I showed up for Nerd Night VII to see Julius Caesar at the Miles Memorial Playhouse in Santa Monica. A few minutes before the play started, a guy who looked just like Rivers Cuomo walked toward the theater, but no one approached him. I walked up and introduced myself, and he said, “What can I do for you?” At which point I realized that lots of guys who see Shakespeare plays look like Rivers Cuomo. “I’m sorry,” I said. “I thought you were someone else.” But then he asked me if I wanted to just observe Nerd Night, and it became clear that he was indeed Rivers Cuomo and that this was a totally normal awkward nerd interaction.

Cuomo had come with his wife, mom and stepdad and was dressed like he was performing at a Weezer show, which means he was dressed in a way entirely appropriate for the theater. I thanked him for representing the real nerds instead of the fake comic-book ones. “I read comic books,” he said, “when I was 10 and 11.” I gave him a mental high five, afraid that if I gave him a real high five we’d miss each other’s hands.

I admitted to Cuomo that despite having taken two Shakespeare classes in college, I’d never seen or read Julius Caesar. He warned me that the play is really about Brutus, since Caesar dies in the third act of the five-act play, but that plays back then were titled after the highest-ranking character. He also cautioned that “histories have a different story trajectory than what we’re used to.” This was way better than when I ran into Stephen Colbert in the street before a screening of Lord of the Rings and he told me he was too excited to talk. Though I get the feeling Colbert would have told me that if we’d been outside the theater for Think Like a Man Too.

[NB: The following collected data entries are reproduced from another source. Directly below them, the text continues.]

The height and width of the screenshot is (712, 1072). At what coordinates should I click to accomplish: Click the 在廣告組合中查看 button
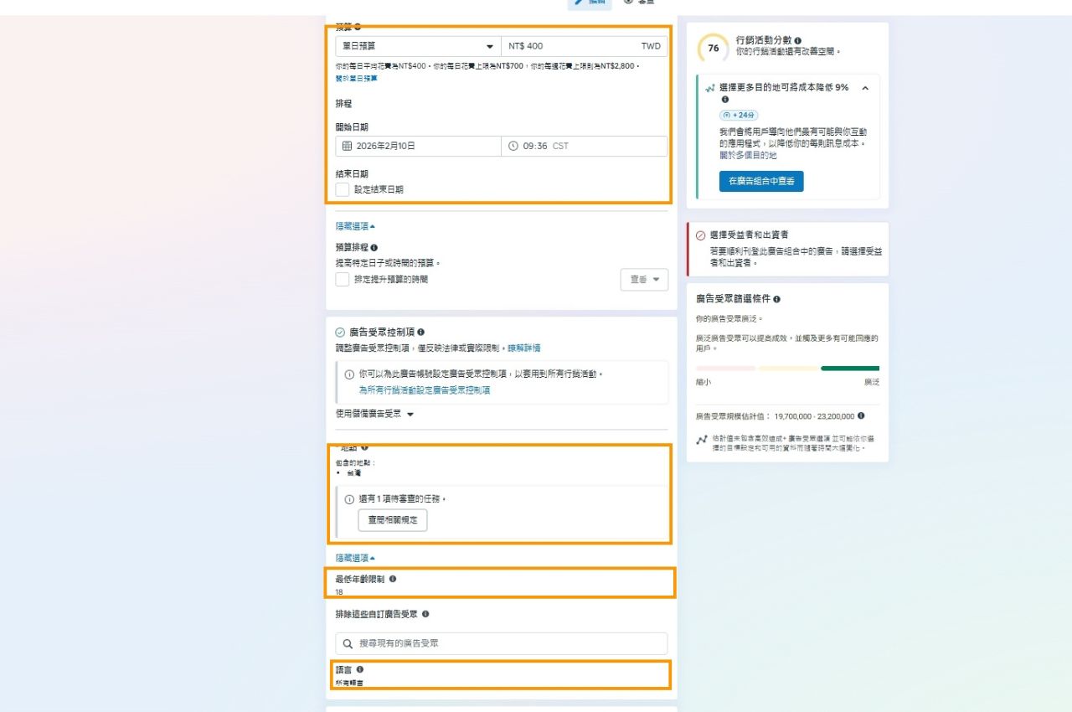click(760, 181)
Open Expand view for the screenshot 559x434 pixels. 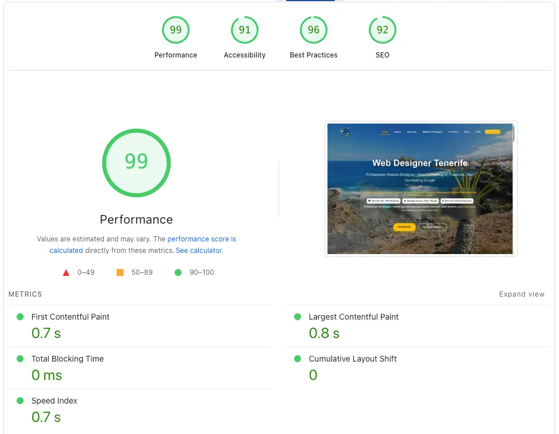click(x=522, y=294)
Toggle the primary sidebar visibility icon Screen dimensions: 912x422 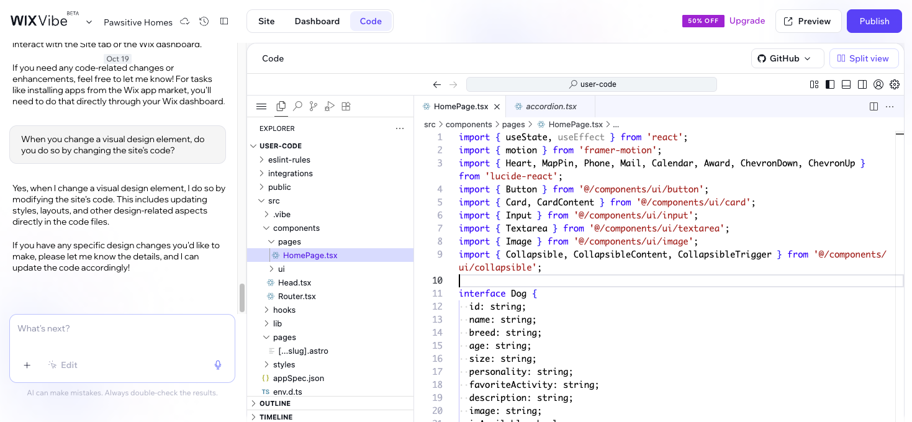coord(830,84)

The play was great, partly because it’s Shakespeare and partly because one actor got carried away during the assassination scene and accidentally gave the guy who played Caesar a black eye. After the play, a few people started walking up to Cuomo, and I realized nearly all the people there were part of Nerd Night. For super fans, they were super mellow, thanking him for the tickets and telling him they love Weezer’s new album, Everything Will Be Alright in the End, which contains a section about getting advice from his fans called “The Panopticon Artist” and has a title that I think is grammatically inaccurate. He posed for a photo onstage with fans and asked them about their lives, the play and which single he should release next before the actors kicked us out of the theater. It was simultaneously natural and painfully awkward, like all nerd encounters. No hugs were given, despite the fact that everyone needed one.

Cuomo says he almost can’t watch TV or movies anymore because they seem boring compared with Shakespeare. Still, he said he thinks for the next Nerd Night he’s going to host a different activity, like visiting a museum or boogie boarding. I asked him if boogie boarding was nerdy enough.

“The way I do it is,” he said.

“I was thinking the same thing,” said his mom.

I went home, once again proud of being a real nerd, in that I could again pretend I had purposely chosen to be bad at sports, afraid of girls and unable to drink more than one beer without getting a tummyache. Cuomo invited me to come back for the next Nerd Night, and I’m definitely going to do it. Unless it’s boogie boarding. That sounds dangerous.